Content starts

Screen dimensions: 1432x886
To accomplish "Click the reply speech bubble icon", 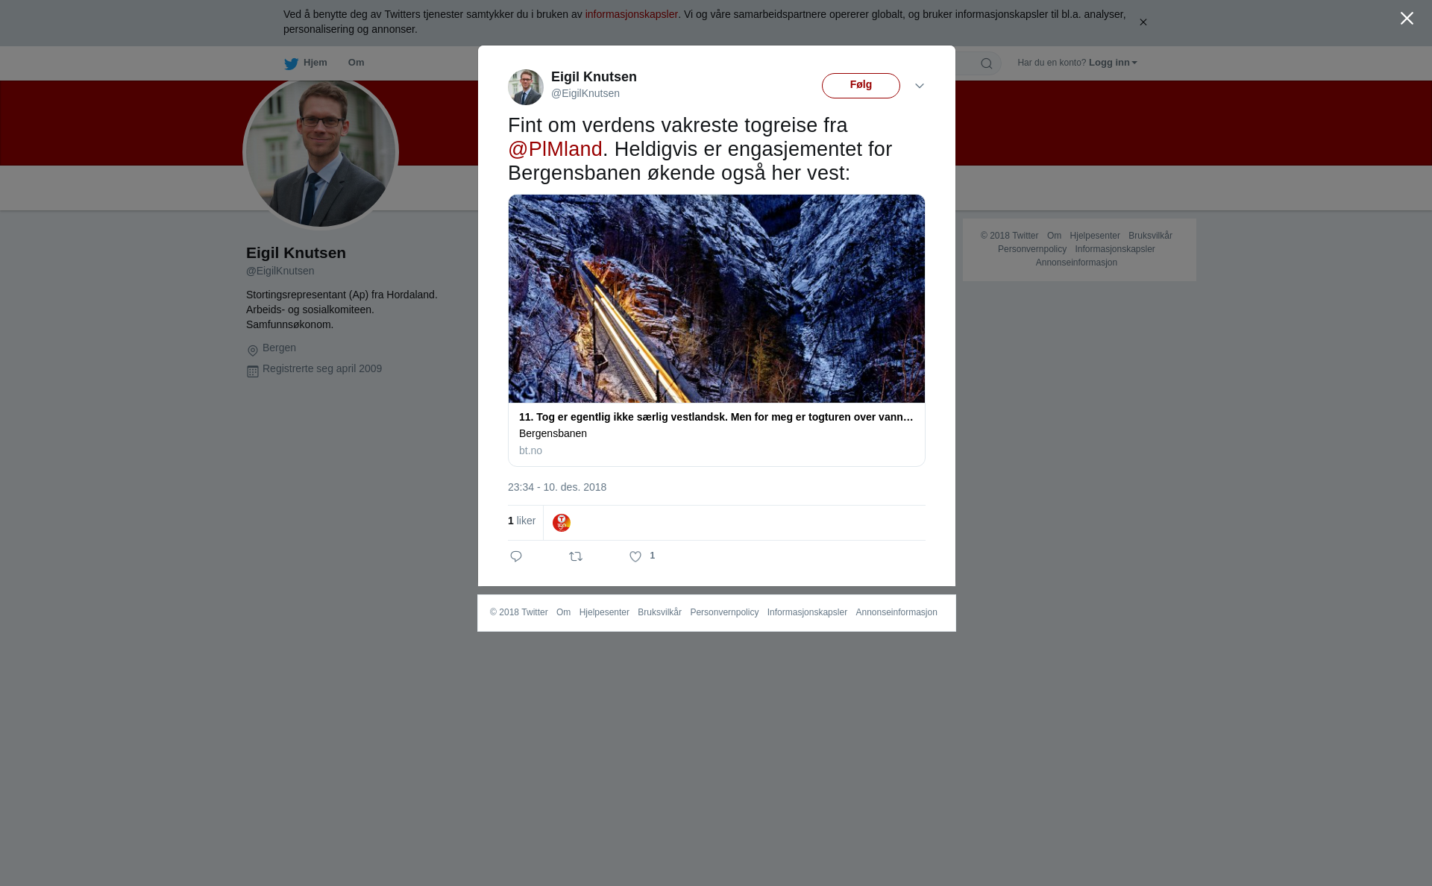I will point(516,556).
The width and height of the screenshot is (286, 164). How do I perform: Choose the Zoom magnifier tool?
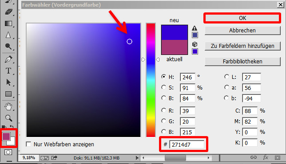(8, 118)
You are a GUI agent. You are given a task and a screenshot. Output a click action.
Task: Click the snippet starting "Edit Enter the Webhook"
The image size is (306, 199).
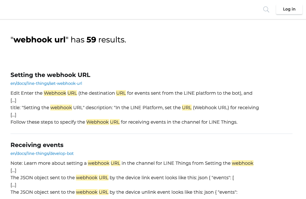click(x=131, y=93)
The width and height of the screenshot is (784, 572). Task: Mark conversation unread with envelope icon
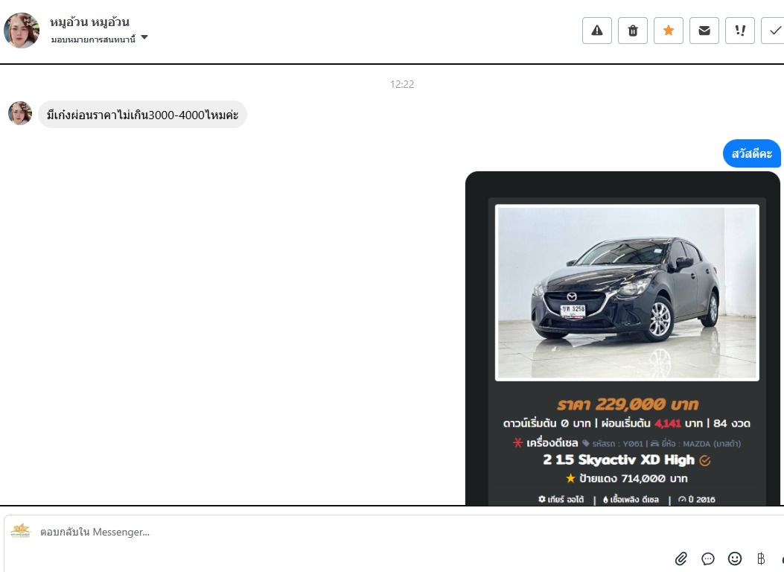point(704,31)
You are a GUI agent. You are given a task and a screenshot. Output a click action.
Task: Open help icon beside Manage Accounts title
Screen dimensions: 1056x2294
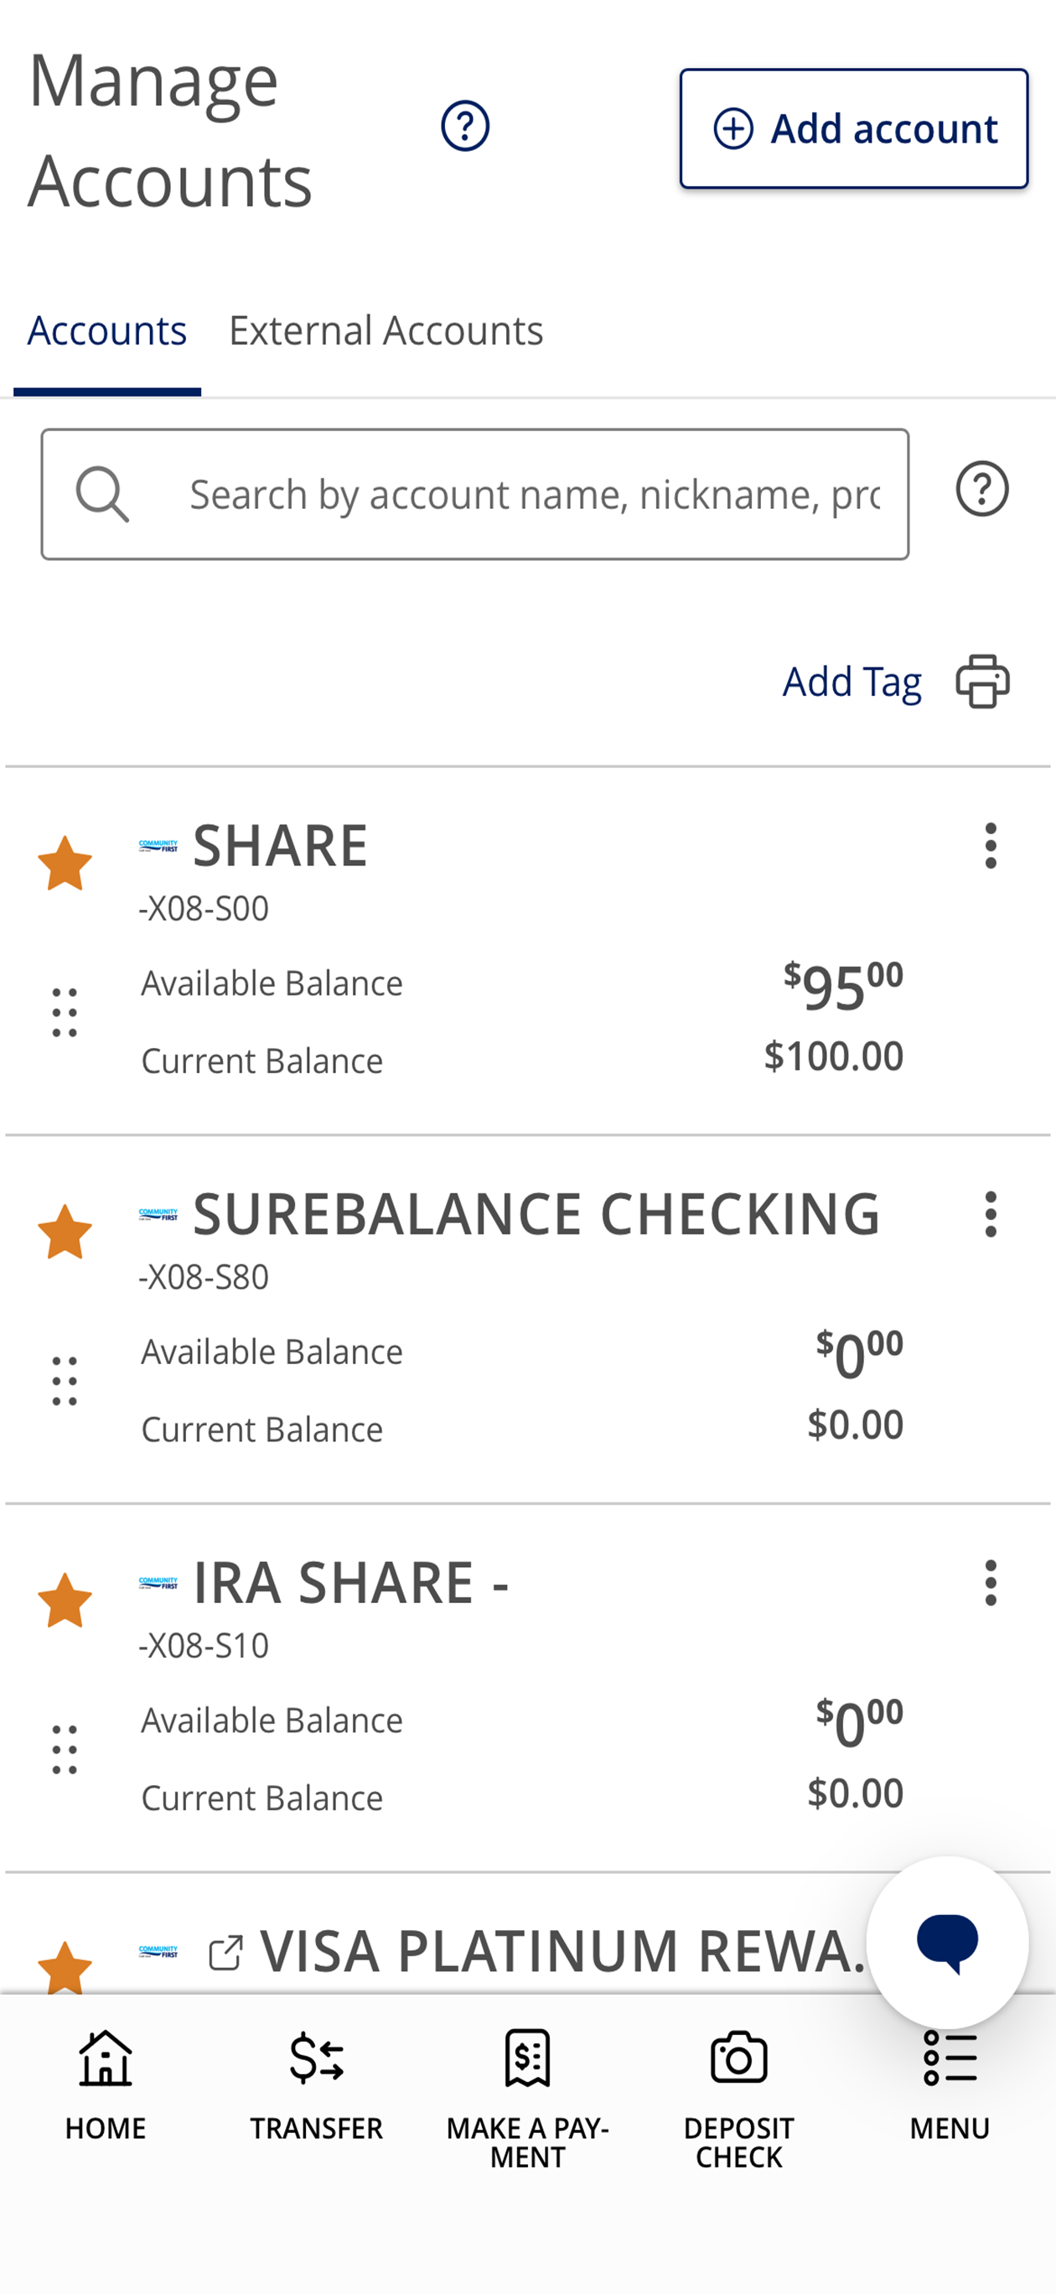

Content ends
Content starts

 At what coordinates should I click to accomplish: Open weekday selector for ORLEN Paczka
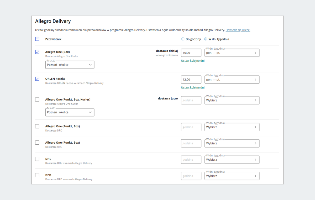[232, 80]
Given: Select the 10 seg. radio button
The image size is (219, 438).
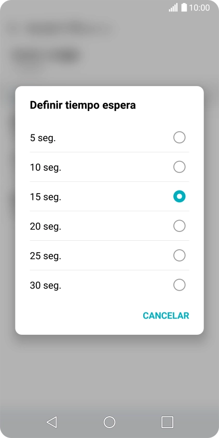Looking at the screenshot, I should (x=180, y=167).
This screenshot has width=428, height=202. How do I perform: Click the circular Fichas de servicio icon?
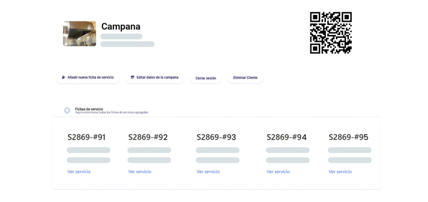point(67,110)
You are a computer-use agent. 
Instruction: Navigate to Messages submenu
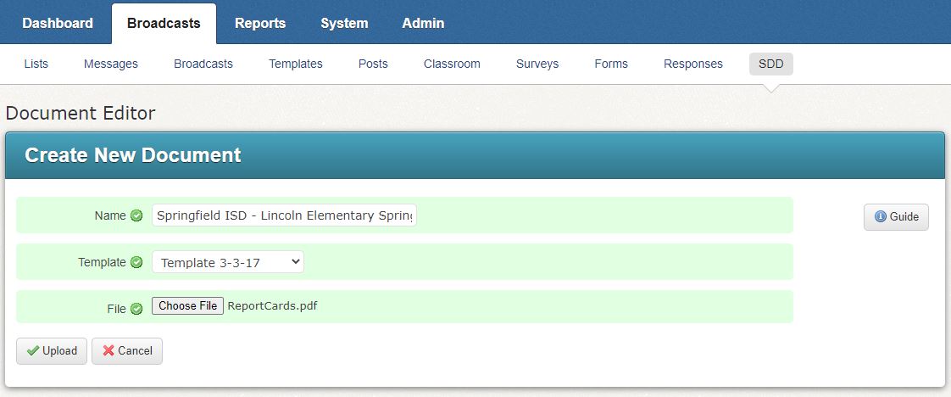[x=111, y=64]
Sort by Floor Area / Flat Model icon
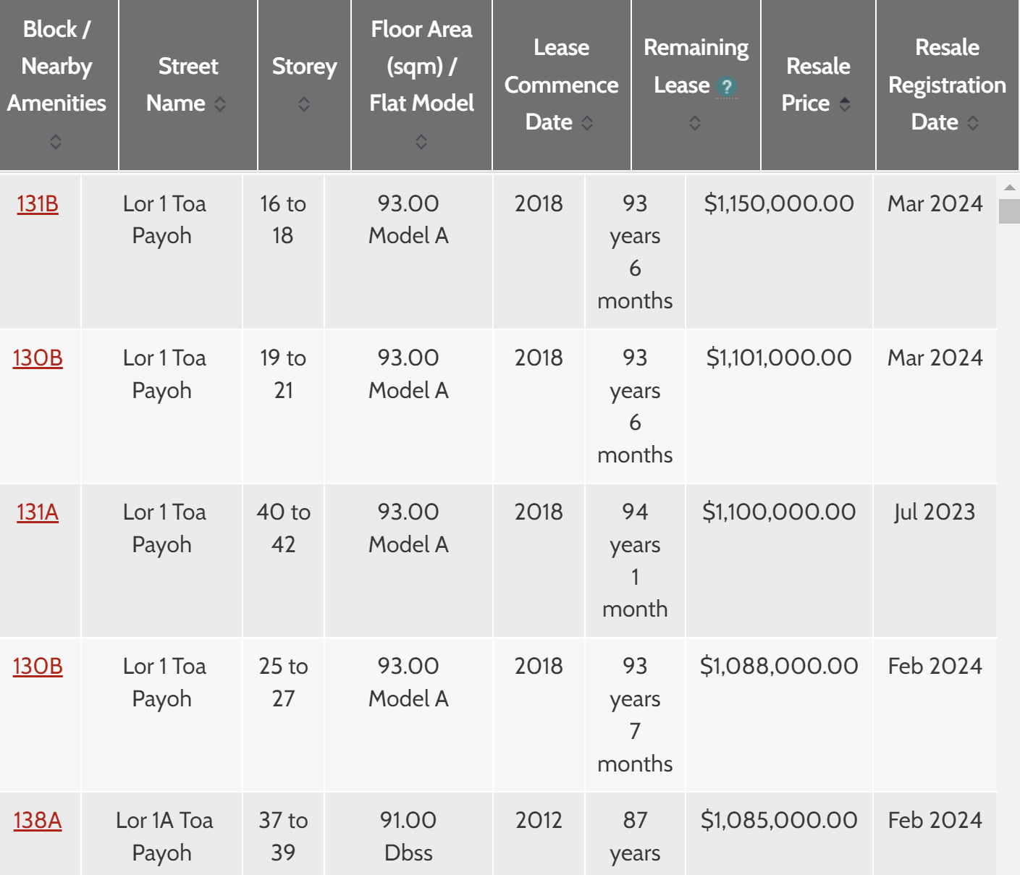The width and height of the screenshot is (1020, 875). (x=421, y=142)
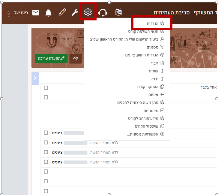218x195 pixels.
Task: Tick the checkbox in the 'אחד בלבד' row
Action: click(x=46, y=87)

Content ends
Content starts

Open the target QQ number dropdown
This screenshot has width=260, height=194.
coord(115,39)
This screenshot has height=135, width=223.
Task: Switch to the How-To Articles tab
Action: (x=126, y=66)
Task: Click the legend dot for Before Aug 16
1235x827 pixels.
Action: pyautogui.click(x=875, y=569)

Content ends

### [Task statement]
Starting from the line with "The image size is (306, 199)." in the records above, repeat each line exactly until you have written the line with "Screen dimensions: 1056x2294", then stop; drop the pictures.

### [Answer to this problem]
The image size is (306, 199).
click(x=131, y=93)
The width and height of the screenshot is (784, 572). Task: Mark conversation unread with envelope icon
point(704,31)
You are a GUI agent. You are given a task and a screenshot. Output a click action.
Task: Open help icon beside Manage Accounts title
Screen dimensions: 1056x2294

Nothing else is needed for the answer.